### Exercise goal
For the data below, give again exactly the lines from the one containing "Task: Open actions" through the one containing "This screenshot has height=1080, width=1920.", both ends included, and no others.

Dataset entries:
◆ ◆ ◆ ◆ ◆

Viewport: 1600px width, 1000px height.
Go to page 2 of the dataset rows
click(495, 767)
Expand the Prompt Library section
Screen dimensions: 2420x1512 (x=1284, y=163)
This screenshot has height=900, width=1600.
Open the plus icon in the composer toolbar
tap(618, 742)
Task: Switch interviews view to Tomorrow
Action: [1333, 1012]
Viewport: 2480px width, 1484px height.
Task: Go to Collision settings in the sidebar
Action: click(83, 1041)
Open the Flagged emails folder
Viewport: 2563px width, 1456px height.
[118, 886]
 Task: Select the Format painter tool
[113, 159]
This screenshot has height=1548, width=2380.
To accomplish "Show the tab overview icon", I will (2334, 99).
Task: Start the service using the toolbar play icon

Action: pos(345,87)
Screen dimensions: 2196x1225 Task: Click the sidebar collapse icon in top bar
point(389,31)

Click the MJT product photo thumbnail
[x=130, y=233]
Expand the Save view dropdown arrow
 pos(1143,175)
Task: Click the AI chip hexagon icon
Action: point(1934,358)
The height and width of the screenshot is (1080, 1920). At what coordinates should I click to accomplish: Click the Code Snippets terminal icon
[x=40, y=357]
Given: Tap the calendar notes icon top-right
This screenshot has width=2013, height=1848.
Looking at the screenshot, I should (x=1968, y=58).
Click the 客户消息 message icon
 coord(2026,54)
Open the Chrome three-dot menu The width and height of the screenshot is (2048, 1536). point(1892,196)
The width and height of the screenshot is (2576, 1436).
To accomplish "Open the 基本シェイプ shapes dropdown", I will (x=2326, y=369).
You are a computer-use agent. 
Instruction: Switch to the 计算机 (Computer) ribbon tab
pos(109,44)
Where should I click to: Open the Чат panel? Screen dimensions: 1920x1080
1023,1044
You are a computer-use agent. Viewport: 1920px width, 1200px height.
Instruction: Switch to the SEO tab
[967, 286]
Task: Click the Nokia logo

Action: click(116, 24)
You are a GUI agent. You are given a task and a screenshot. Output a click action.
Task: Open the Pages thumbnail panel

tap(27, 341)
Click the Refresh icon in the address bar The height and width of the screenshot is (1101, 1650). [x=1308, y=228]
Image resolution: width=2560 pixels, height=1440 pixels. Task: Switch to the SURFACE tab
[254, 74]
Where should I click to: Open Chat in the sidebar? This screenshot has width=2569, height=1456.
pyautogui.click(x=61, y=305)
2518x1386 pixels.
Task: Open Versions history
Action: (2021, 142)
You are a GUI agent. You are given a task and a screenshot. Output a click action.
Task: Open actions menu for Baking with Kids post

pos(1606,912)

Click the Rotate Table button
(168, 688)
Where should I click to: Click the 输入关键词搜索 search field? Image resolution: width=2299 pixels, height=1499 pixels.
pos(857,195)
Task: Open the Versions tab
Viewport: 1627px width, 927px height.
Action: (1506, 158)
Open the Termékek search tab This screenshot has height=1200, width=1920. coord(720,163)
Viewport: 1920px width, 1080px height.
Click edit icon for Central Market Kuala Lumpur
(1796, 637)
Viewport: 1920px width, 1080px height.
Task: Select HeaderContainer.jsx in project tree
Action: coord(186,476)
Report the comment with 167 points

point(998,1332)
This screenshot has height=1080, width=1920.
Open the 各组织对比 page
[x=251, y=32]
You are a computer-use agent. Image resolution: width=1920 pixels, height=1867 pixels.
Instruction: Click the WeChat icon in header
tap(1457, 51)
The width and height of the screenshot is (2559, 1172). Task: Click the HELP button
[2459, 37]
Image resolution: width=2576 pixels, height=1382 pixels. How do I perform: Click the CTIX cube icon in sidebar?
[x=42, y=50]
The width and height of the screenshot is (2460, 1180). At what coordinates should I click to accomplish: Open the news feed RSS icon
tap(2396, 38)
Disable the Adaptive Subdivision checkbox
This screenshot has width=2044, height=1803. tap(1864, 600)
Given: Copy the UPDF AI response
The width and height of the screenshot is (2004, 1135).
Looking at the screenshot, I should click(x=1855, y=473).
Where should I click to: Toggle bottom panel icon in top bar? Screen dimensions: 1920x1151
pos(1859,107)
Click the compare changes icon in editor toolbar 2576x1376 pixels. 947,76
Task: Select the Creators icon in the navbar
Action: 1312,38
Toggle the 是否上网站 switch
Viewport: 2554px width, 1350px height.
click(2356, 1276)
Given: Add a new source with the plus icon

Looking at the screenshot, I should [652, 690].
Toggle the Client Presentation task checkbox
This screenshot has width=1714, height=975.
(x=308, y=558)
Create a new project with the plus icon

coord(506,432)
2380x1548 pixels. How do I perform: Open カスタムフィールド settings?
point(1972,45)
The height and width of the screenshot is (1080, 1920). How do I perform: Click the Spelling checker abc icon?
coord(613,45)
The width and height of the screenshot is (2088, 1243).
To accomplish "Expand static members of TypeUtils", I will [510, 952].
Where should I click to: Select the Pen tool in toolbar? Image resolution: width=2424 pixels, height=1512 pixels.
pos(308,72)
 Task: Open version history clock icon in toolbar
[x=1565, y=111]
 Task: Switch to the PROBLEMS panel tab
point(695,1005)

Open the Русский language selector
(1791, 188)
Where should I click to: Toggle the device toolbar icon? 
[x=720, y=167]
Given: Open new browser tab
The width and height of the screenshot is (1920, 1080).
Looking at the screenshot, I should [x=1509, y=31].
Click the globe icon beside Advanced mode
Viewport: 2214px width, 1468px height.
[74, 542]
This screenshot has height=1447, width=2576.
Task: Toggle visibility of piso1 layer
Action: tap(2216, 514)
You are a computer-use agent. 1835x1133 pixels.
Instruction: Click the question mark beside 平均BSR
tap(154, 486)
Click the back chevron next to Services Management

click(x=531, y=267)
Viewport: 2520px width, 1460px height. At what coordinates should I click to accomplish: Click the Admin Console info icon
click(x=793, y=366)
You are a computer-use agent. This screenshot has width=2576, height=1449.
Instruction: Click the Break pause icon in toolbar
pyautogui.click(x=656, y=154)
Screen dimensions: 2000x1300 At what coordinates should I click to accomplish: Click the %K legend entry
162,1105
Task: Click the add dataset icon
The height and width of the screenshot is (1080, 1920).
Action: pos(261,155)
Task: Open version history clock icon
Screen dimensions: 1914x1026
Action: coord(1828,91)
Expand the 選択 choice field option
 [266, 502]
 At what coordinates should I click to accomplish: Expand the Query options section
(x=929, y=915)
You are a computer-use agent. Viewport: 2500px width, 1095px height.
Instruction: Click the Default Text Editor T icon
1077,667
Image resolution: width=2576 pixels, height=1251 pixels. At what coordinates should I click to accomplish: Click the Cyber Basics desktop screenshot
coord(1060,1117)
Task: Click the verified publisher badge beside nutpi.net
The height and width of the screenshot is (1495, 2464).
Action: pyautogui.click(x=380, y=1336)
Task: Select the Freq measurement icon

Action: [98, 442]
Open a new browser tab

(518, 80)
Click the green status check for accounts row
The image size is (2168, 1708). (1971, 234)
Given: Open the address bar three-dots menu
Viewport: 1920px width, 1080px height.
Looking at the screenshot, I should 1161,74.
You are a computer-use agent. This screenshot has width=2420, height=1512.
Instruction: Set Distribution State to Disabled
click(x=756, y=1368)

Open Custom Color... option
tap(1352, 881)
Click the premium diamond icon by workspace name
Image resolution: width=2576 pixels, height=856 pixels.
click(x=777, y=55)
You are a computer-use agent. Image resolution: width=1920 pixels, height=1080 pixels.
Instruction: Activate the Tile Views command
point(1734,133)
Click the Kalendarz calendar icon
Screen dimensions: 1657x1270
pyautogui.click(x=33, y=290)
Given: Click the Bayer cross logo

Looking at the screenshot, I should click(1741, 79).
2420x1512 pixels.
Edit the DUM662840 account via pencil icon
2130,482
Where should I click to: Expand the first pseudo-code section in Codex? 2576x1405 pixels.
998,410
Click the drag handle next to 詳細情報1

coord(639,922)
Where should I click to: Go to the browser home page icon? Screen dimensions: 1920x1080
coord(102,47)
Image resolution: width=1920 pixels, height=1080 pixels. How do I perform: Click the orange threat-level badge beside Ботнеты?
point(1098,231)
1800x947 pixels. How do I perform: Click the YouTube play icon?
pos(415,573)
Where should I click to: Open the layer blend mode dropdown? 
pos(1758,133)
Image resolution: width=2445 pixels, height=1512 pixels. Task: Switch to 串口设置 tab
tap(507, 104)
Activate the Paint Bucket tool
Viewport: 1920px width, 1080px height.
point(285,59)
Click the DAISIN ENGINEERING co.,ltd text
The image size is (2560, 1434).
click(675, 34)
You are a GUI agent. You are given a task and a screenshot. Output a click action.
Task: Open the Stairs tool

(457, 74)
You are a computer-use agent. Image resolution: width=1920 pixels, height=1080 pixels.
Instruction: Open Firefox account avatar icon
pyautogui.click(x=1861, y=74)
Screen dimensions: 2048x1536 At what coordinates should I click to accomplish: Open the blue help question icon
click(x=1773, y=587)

◆ ◆ ◆ ◆ ◆

### Exercise response
Task: Open actions menu for Baking with Kids post

pos(1606,912)

Click the Rotate Table button
(168, 688)
Where should I click to: Click the 输入关键词搜索 search field? Image resolution: width=2299 pixels, height=1499 pixels.
pos(857,195)
Task: Open the Versions tab
Viewport: 1627px width, 927px height.
Action: (1506, 158)
Open the Termékek search tab This screenshot has height=1200, width=1920. coord(720,163)
Viewport: 1920px width, 1080px height.
Click edit icon for Central Market Kuala Lumpur
(1796, 637)
Viewport: 1920px width, 1080px height.
Task: Select HeaderContainer.jsx in project tree
Action: coord(186,476)
Report the comment with 167 points

point(998,1332)
This screenshot has height=1080, width=1920.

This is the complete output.